EXERCISE INSTRUCTIONS => Find every line in the records below that contains the word "field", and copy each such line.

=-=-=-=-=

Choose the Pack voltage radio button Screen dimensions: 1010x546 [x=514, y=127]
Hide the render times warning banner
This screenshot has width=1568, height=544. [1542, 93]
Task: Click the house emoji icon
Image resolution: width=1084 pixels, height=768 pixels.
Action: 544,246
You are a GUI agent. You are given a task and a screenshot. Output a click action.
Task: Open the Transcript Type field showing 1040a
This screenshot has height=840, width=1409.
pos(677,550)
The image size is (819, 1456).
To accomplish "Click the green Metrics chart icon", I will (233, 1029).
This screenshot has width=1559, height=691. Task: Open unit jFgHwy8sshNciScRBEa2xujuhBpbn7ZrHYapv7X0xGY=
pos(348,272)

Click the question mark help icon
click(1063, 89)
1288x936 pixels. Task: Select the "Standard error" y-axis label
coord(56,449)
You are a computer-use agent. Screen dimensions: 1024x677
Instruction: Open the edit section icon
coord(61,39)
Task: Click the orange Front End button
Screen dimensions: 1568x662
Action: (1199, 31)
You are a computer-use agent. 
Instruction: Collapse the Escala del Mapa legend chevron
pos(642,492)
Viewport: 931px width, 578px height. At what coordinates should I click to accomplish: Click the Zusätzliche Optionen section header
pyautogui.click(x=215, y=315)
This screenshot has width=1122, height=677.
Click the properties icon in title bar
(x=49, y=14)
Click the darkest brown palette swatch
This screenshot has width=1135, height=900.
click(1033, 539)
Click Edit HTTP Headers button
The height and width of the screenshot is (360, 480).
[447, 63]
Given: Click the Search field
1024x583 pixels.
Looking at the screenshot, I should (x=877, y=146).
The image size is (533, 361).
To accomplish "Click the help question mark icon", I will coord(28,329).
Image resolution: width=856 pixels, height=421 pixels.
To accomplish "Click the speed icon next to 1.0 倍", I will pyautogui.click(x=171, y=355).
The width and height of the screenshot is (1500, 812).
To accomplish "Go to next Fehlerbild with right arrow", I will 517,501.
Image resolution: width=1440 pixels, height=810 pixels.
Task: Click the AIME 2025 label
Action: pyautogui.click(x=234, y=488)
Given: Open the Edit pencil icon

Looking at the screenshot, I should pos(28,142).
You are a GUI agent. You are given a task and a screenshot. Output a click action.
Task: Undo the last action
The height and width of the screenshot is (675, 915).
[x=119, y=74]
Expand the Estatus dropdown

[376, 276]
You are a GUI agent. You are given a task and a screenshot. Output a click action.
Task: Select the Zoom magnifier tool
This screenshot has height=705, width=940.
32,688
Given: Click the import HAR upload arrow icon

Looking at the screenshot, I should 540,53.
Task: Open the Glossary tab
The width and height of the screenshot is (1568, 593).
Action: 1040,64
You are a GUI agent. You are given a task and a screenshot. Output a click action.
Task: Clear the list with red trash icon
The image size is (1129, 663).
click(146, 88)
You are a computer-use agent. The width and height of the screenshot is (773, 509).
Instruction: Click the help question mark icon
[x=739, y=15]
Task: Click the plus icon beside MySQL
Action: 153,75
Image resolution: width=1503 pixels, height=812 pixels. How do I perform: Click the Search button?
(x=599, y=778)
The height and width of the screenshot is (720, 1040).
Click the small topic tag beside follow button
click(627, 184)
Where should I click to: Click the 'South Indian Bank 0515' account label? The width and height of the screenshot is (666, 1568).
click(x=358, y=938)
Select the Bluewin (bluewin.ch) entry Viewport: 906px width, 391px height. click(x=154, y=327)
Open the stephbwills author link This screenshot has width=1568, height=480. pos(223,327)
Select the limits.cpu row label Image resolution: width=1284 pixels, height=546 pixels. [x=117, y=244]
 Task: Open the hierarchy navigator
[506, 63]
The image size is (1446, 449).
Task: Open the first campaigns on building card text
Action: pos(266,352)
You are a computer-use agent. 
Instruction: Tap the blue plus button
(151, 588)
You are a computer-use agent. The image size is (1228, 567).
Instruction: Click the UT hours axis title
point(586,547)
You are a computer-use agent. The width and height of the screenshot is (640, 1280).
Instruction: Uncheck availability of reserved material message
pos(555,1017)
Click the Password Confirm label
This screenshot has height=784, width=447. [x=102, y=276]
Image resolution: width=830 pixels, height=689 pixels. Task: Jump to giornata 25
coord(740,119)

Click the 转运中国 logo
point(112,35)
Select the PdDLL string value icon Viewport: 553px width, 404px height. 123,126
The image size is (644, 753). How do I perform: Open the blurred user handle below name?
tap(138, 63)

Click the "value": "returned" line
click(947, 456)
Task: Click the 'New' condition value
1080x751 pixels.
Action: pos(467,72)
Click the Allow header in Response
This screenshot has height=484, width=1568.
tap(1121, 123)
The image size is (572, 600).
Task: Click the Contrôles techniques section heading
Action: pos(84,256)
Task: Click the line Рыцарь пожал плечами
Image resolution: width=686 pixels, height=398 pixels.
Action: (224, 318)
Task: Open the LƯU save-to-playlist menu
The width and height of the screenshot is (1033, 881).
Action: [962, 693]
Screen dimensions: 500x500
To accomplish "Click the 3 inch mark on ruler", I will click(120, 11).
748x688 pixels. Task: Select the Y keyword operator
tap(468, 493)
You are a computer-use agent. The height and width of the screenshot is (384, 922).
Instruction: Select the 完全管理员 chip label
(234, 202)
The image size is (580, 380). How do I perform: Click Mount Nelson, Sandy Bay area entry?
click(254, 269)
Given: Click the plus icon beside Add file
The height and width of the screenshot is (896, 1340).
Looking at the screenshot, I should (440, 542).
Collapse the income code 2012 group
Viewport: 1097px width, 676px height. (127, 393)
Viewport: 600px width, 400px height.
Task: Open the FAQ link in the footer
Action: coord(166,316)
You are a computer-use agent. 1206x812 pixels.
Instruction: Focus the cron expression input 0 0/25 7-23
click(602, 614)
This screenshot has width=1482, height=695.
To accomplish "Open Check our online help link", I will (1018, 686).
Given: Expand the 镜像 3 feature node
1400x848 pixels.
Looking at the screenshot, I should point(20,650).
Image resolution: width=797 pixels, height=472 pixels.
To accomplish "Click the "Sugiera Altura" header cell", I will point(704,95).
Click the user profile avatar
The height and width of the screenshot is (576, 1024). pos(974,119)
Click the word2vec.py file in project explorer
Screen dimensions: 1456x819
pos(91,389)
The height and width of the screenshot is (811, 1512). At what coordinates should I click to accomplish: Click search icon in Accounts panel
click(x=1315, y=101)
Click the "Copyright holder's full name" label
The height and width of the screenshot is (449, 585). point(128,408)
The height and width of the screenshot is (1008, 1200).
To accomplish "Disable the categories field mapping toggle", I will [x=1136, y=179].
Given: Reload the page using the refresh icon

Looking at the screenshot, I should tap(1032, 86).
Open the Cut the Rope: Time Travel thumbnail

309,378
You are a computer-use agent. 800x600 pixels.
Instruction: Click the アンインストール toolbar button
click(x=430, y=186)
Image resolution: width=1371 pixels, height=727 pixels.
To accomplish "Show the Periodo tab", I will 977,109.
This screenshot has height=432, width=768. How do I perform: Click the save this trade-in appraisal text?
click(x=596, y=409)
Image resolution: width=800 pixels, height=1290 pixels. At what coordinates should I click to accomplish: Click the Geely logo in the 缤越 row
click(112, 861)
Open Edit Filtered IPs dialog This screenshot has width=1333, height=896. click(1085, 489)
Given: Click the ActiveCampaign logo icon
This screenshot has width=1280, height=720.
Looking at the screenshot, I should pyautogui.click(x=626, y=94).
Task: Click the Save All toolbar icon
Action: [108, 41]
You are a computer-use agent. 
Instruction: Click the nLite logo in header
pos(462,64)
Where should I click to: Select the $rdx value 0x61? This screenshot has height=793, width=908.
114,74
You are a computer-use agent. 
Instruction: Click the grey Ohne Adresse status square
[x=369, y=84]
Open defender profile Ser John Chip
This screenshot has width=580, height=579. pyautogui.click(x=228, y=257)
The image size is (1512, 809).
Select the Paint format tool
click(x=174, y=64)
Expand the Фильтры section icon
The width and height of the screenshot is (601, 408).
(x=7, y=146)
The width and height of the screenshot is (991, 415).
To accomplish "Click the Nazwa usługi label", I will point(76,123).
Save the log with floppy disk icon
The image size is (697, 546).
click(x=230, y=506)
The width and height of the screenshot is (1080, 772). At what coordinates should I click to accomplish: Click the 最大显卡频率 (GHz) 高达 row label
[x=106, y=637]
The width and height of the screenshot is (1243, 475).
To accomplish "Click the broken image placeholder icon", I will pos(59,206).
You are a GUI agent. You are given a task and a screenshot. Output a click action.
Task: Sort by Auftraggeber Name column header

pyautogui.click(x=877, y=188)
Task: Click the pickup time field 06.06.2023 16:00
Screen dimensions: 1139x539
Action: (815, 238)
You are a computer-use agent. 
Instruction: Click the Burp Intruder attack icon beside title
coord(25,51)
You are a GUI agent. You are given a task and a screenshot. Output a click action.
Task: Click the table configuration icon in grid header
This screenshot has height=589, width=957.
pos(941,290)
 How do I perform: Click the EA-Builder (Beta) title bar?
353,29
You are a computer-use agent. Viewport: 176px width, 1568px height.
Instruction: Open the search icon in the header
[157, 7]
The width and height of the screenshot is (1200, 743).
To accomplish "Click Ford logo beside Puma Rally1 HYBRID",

=-=-=-=-=

ANSWER TO THIS PROBLEM =>
Task: Open the Transcript Type field showing 1040a
Given: Click the Search field
To accomplish "Disable the categories field mapping toggle", I will [x=1136, y=179].
Task: Click the pickup time field 06.06.2023 16:00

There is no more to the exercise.